##### Excerpted data

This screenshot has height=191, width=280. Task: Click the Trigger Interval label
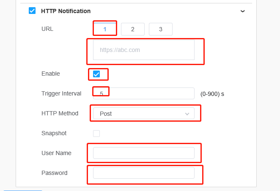[x=61, y=93]
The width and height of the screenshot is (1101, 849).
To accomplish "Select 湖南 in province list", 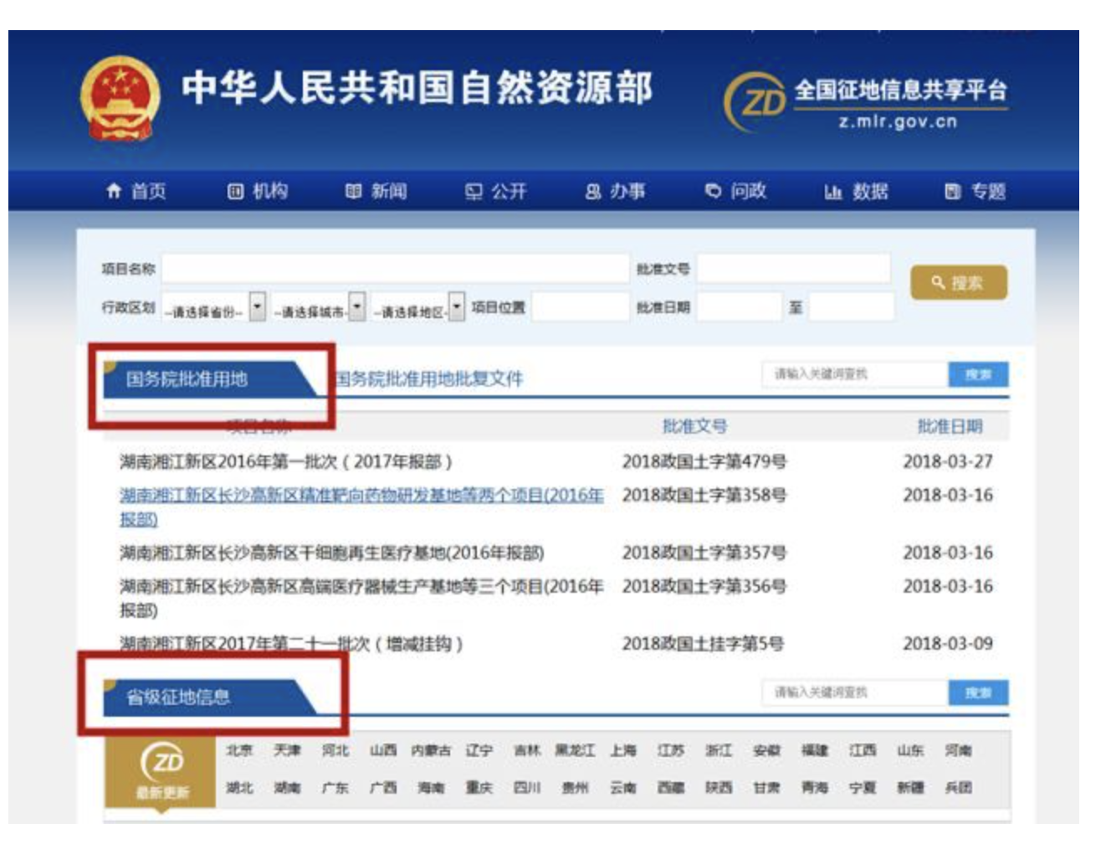I will click(x=286, y=788).
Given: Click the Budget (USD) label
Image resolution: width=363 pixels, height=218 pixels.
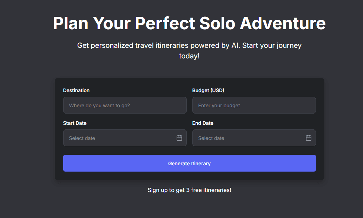Looking at the screenshot, I should click(x=208, y=90).
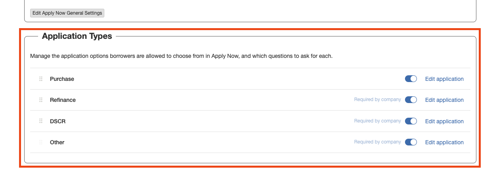Grab the drag handle for Purchase

(x=40, y=79)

##########

Work to complete
Repeat word for word, leaving out the pictures, each line of the records from the line that holds "Image resolution: width=363" through the final one.

Output for this exercise
Image resolution: width=363 pixels, height=218 pixels.
Looking at the screenshot, I should click(x=208, y=90).
Grab the drag handle for Purchase

(x=40, y=79)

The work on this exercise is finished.